For extended private key it is 512 bits but for extended public key how it is 512? It will be 264+256 right? And why in the book mastering bitcoin they said extended key is either 512 bits or 513 bits
Recommend reading BIP-0032, and specifically serialization format.
The private key is a scalar value of 32 bytes (256 bits).
The public key is a point on the elliptic curve, a point is an XY value. This is called an uncompressed public key. It is prefixed with
0x04. An uncompressed public key is 65 bytes.
For efficiency we simply represent the public key as an X value since the Y value can be derived easily. This is called a compressed public key. However for any X value there could be two Y values, as such we need to store a value to represent the sign of Y (or evenness). For even Y value we prefix
0x02, for odd Y value we prefix
0x03. A compressed public key is 33 bytes (see Chapter 4 in Mastering Bitcoin).
For HD, we have a private HD key and a public HD key. The serialization format from BIP-32 is as follows.
- 4 byte: version bytes (mainnet: 0x0488B21E public, 0x0488ADE4 private; testnet: 0x043587CF public, 0x04358394 private)
- 1 byte: depth: 0x00 for master nodes, 0x01 for level-1 derived keys, ....
- 4 bytes: the fingerprint of the parent's key (0x00000000 if master key)
- 4 bytes: child number. This is ser32(i) for i in xi = xpar/i, with xi the key being serialized. (0x00000000 if master key)
- 32 bytes: the chain code
- 33 bytes: the public key or private key data (serP(K) for public keys, 0x00 || ser256(k) for private keys)

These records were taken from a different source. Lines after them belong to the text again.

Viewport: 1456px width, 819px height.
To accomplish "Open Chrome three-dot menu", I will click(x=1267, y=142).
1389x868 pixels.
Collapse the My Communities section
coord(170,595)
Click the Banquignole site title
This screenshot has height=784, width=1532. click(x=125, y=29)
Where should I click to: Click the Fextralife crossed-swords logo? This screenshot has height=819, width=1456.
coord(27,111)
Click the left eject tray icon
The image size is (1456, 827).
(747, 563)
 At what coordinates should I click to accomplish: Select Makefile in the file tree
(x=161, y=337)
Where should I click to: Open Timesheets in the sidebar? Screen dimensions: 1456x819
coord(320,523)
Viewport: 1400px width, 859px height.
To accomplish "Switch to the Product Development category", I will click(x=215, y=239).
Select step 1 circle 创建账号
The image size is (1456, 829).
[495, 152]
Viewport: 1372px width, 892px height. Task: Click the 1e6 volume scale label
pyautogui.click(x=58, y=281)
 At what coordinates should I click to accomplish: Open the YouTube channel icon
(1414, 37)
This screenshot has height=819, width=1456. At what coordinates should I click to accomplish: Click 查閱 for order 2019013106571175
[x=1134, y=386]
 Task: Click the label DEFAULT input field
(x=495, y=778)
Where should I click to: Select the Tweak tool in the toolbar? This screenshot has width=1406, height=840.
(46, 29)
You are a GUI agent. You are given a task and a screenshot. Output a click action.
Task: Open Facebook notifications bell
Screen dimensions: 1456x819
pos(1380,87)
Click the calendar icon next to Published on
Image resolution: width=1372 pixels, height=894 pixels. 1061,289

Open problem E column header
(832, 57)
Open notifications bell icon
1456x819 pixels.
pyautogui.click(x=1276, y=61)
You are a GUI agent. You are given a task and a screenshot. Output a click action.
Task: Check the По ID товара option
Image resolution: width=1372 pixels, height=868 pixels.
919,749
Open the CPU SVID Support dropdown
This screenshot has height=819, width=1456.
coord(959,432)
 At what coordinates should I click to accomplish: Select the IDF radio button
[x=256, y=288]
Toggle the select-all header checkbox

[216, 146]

Typically the important part (for recovery purposes and generating other keys) is the chain code (32 bytes = 256 bits) and the public / private key (33 bytes).
The book says 512 or 513 bits because the extended private key is
256 chain code bits || 256 private key bits (512), and the extended public key is
256 chain code bits || 1 evenness bit || 256 public key bits (513).
Since computers storage works in bytes, the 1 bit for evenness is represented as a whole byte.